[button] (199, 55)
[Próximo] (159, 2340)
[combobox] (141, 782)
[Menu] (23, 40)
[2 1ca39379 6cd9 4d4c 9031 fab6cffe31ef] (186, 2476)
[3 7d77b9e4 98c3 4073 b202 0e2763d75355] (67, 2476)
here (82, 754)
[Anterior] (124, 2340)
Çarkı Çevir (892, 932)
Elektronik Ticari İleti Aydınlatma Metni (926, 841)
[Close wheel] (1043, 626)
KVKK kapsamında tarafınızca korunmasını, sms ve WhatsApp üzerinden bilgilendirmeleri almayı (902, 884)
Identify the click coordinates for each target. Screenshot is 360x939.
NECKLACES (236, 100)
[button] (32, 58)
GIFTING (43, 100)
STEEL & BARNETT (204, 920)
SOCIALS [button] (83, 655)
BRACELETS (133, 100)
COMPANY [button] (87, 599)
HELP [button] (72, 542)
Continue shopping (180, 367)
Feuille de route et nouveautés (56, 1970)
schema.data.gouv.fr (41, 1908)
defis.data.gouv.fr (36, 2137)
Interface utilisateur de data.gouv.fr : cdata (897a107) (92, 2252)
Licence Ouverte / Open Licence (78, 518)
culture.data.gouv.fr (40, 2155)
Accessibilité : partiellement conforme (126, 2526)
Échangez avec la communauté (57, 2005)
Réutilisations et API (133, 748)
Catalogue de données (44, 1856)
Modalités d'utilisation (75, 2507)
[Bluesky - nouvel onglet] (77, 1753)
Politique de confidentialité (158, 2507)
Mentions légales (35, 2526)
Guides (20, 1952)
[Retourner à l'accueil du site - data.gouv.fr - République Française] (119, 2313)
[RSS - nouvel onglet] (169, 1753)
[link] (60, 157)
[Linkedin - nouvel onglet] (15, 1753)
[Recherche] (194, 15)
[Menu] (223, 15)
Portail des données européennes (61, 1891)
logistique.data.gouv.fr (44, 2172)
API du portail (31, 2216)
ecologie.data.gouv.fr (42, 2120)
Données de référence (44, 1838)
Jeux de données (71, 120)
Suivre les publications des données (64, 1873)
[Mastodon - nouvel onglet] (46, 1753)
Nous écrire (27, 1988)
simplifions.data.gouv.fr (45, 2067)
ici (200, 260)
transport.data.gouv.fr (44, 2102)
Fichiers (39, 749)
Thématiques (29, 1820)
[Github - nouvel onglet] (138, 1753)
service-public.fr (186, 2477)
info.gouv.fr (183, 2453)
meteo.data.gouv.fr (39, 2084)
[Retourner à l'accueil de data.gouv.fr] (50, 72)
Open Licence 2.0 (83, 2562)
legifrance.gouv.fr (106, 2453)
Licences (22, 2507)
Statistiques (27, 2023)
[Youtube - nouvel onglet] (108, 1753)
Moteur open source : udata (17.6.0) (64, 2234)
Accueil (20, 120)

....

**Work to complete**
Return the whole listing above verbatim.

**Expected output**
[button] (199, 55)
[Próximo] (159, 2340)
[combobox] (141, 782)
[Menu] (23, 40)
[2 1ca39379 6cd9 4d4c 9031 fab6cffe31ef] (186, 2476)
[3 7d77b9e4 98c3 4073 b202 0e2763d75355] (67, 2476)
here (82, 754)
[Anterior] (124, 2340)
Çarkı Çevir (892, 932)
Elektronik Ticari İleti Aydınlatma Metni (926, 841)
[Close wheel] (1043, 626)
KVKK kapsamında tarafınızca korunmasını, sms ve WhatsApp üzerinden bilgilendirmeleri almayı (902, 884)
Identify the click coordinates for each target. Screenshot is 360x939.
NECKLACES (236, 100)
[button] (32, 58)
GIFTING (43, 100)
STEEL & BARNETT (204, 920)
SOCIALS [button] (83, 655)
BRACELETS (133, 100)
COMPANY [button] (87, 599)
HELP [button] (72, 542)
Continue shopping (180, 367)
Feuille de route et nouveautés (56, 1970)
schema.data.gouv.fr (41, 1908)
defis.data.gouv.fr (36, 2137)
Interface utilisateur de data.gouv.fr : cdata (897a107) (92, 2252)
Licence Ouverte / Open Licence (78, 518)
culture.data.gouv.fr (40, 2155)
Accessibilité : partiellement conforme (126, 2526)
Échangez avec la communauté (57, 2005)
Réutilisations et API (133, 748)
Catalogue de données (44, 1856)
Modalités d'utilisation (75, 2507)
[Bluesky - nouvel onglet] (77, 1753)
Politique de confidentialité (158, 2507)
Mentions légales (35, 2526)
Guides (20, 1952)
[Retourner à l'accueil du site - data.gouv.fr - République Française] (119, 2313)
[RSS - nouvel onglet] (169, 1753)
[link] (60, 157)
[Linkedin - nouvel onglet] (15, 1753)
[Recherche] (194, 15)
[Menu] (223, 15)
Portail des données européennes (61, 1891)
logistique.data.gouv.fr (44, 2172)
API du portail (31, 2216)
ecologie.data.gouv.fr (42, 2120)
Données de référence (44, 1838)
Jeux de données (71, 120)
Suivre les publications des données (64, 1873)
[Mastodon - nouvel onglet] (46, 1753)
Nous écrire (27, 1988)
simplifions.data.gouv.fr (45, 2067)
ici (200, 260)
transport.data.gouv.fr (44, 2102)
Fichiers (39, 749)
Thématiques (29, 1820)
[Github - nouvel onglet] (138, 1753)
service-public.fr (186, 2477)
info.gouv.fr (183, 2453)
meteo.data.gouv.fr (39, 2084)
[Retourner à l'accueil de data.gouv.fr] (50, 72)
Open Licence 2.0 (83, 2562)
legifrance.gouv.fr (106, 2453)
Licences (22, 2507)
Statistiques (27, 2023)
[Youtube - nouvel onglet] (108, 1753)
Moteur open source : udata (17.6.0) (64, 2234)
Accueil (20, 120)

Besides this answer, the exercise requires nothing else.